Saturday, July 2, 2011

“Ghost of a Sawmill” next to the trail from Hobart Road to Hobart Reservoir

What looks like a failed construction of an early submarine placed in a pine and fir forest, is called “Ghost of a Sawmill.”  This over-hundred-years-old, ghosty and rusted metal multitube is a leftover of the mining and sawmilling past between Virginia City and Lake Tahoe, when the Carson Range was an “industrial zone” with operating lumber and water businesses, supplying the booming mining industry.

This is the “ghost” of a steam boiler. Between the late 1870s and 1880s this site was operated by a Sierra Nevada Wood and Lumber Company, as an interpreted panel explains. Some industrial tools and other artifacts can still be found around the steam boiler. But their is more speculation than knowledge (documented facts) circulating around on what then was happening at this place. The panel offers this:

Before the turn of the 20th century, these hills and valleys were dotted with sawmills, all frantically turning the great Sierran forests into timbers for Virginia City Mines, lumber for buildings throughout the valleys below, and cord-wood for fueling extensive steam engine operations. This lumber business was paralleled by an equally booming water-supply business; in fact, because the water companies needed lumber for their flumes—and sawmills needed water to run boilers (similar to this boiler in front of you) and transport logs—these companies often had an overlapping board of directors.

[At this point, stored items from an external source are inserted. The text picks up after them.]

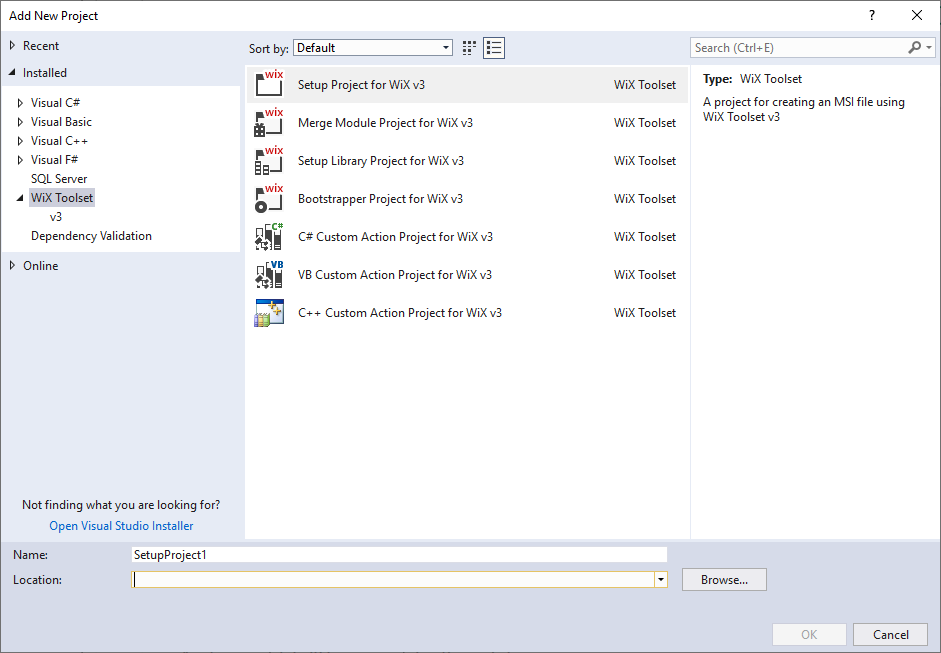Click the Open Visual Studio Installer link
The width and height of the screenshot is (941, 653).
pos(121,525)
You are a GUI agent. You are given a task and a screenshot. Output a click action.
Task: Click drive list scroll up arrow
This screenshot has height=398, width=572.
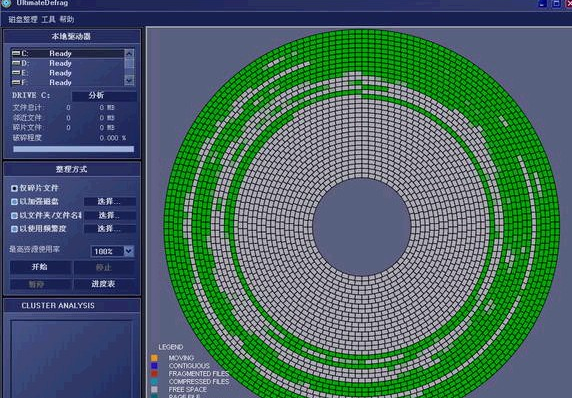pos(129,53)
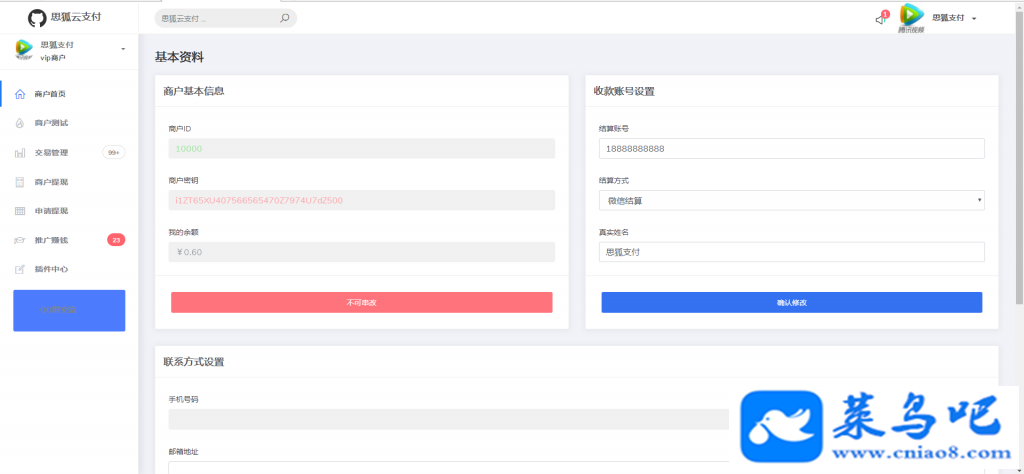This screenshot has height=474, width=1024.
Task: Click the search magnifier icon
Action: pyautogui.click(x=285, y=18)
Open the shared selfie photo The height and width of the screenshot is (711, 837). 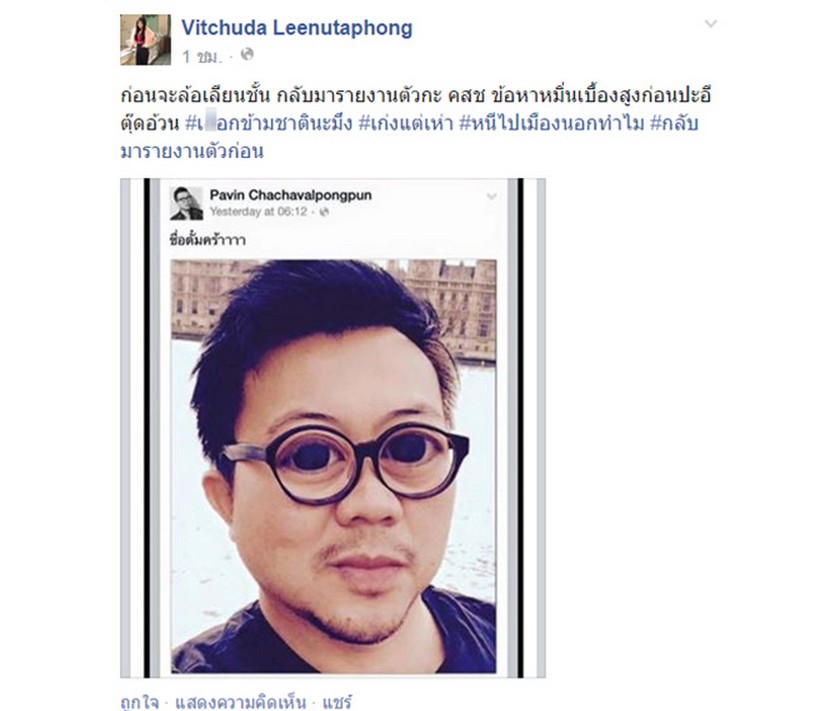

At least that sounds familiar.

Getting to the “Ghost of a Sawmill” site
Exit HWY 395 between Carson City and Reno at East Lake Boulevard at the southwest corner of Washoe Lake. Continue south on 428, parallel to the highway and turn right into Lakeview Road. Immediately, leave this road and take Hobart Road (right turn, but not much of a turn) in westward direction. After passing the intersection with Numaga Pass Road, park near the Lakeview Gate Trailhead at the end of Hobart Road.
The trail is a dirt road used by hikers and bikers. Various parts are steep. The trail over the south-side slopes of Mc Ewen Creek Canyon offer vistas of Washoe Valley and Lake. The vegetation changes from riparian to manzanitian. Higher up you'll reach open forest. When arriving at a solar-panel equipped water tank facility, the final stretch will be climb-free, again with valley and lake views and Slide Mountain to the north. After about 3.5 miles from the trailhead gate, you' ll reach another gate with a sign indicating that you are entering Lake Tahoe Nevada State Park and you are 1.5 miles away from the Hobart Reservoir (Fishing Lake and Campground) and 2.5 miles away from the Red House historical site. Never mind the sign, you have arrived at your destination: you'll see the steam boiler to your left as soon as you pass the trail that branches to the right.